How a digital signal is transmitted over a distance
If an analog signal is continuous, then a digital signal is a signal that is a sequence of discrete (clearly separated in magnitude and time) values that are multiples of a certain minimum value.
In the modern world, when transmitting information, binary signals, so-called bit streams (sequences of «0» and «1») are most often used, since sequences of this format can be easily encoded and immediately used in binary electronics… To transmit a digital signal over an analog channel (radio or electrical), it is converted, that is, modulated. And on reception, they demodulate it back.
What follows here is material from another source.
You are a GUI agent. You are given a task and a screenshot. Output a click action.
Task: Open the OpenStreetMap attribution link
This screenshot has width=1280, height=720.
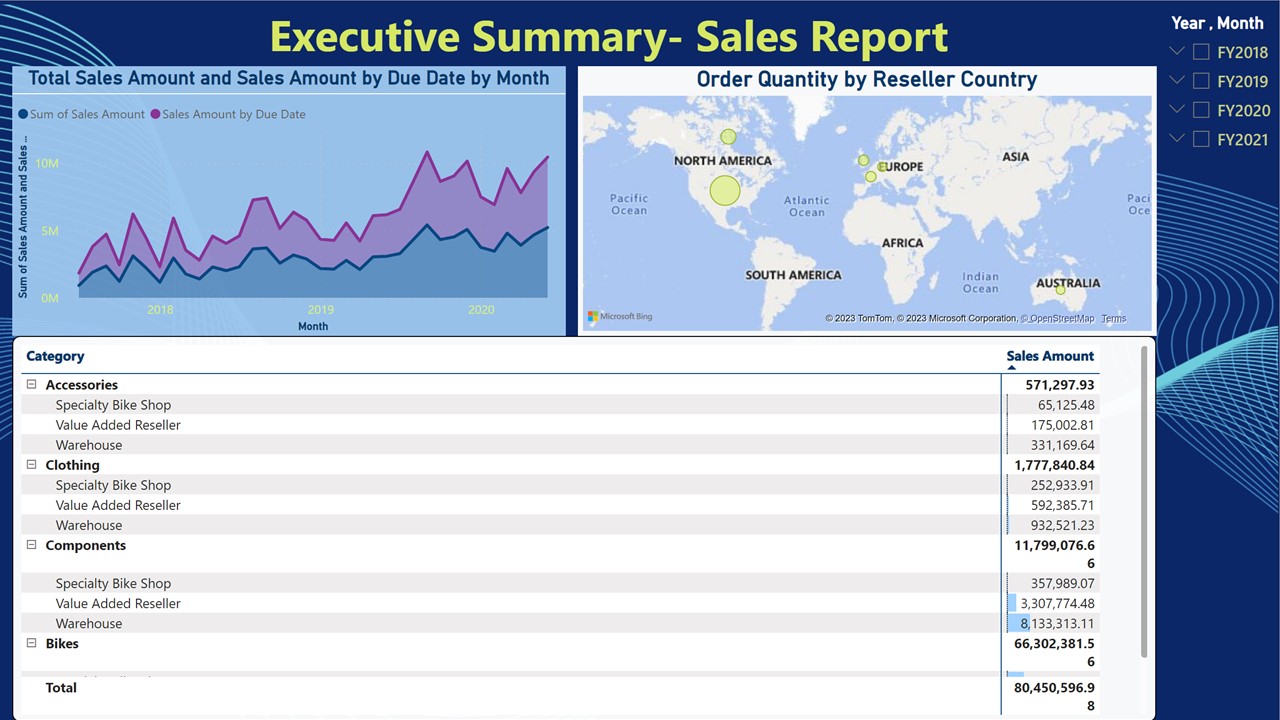(1060, 318)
The digital signal has an important property, namely the ability to completely regenerate it in the repeater. And when the digital signal transmitted in the communication system is noisy, then in the repeater it can be restored to a certain signal / noise ratio. That is, if the signal has arrived with minor interference, it is converted to digital form and completely re-formed in the repeater — it is restored in this way.
But if the distorted signal is analog, then it must be amplified along with the superimposed noise. But if the incoming digital signal is received with strong interference, for example, with the impact of a steep cliff, it will be completely impossible to recover it completely, because parts will still be lost.
An analog signal, even with strong interference, can still be restored to some acceptable form when it will be possible to extract some information from it, albeit with difficulty.
Analog cellular communication in AMPS and NMT format, compared to digital cellular communication in GSM and CDMA formats, allows you to have a conversation with interference, while with interference in digital communication it will not work, because whole pieces will fall out of the conversation.
To guard against such problems, the digital signal is often regenerated by building regenerators into the communication line break if it is long enough or the distance from the base station to the mobile phone is reduced—base stations are located on the ground more often. Algorithms for verification and restoration of digital information in digital systems make it possible to increase the reliability of the transmission of information in digital form.
So, as noted above, the most important characteristic of a digital signal during its transmission is that the pulse sequence can be recovered after it has passed through a medium that introduces dispersion and interference. The medium can be wired or wireless.
Regenerators are placed along the line at a certain distance from each other. Sections with cables and regenerators are called regeneration sections.The regenerator corrects the shape of the received pulses, restores the intervals between them (clocks) and practically reproduces the pulse sequence again.
Assume that a series of positive, negative pulses and gaps is obtained from the output of the previous regenerator. Then the pulses at the input of the next regenerator have distortions, for example after transmission by cable or from external electromagnetic influences.
The correction amplifier corrects the shape of the pulses, increases their amplitude to such an extent that the next block can understand whether there is a pulse here or not, and decide whether to restore it at the current moment or not.
Next comes the timing and regeneration operation, which are performed simultaneously. Moreover, regeneration is only possible when at the regenerator solution point the sum of the amplitudes of the input pulse and the disturbance exceeds the threshold level of the regenerator solution and the timing signal during the solution has the correct amplitude and polarity.
The timing signal gives a time sample of the rectified pulses reflecting the maximum signal to noise ratio and also arranges the pulses correctly in the sequence.
Ideally, a regenerated sequence will be obtained at the output of the regenerator, which will be an exact copy of the pulse sequence transmitted by the previous section of the communication line.
In reality, the recovered sequence may differ from the original.But errors can appear if there is large amplitude noise at the input, in a decoded analog signal it looks like the appearance of noise, and errors related to the intervals between pulses can cause phase fluctuations in their relative position at the output.
In analog signals, these fluctuations appear as sampling noise, and in subsequent regeneration they will show up. In addition, positive and negative output pulses with inaccurate power supply can differ from each other in amplitude, which also contributes to errors in the next stage of digital signal regeneration.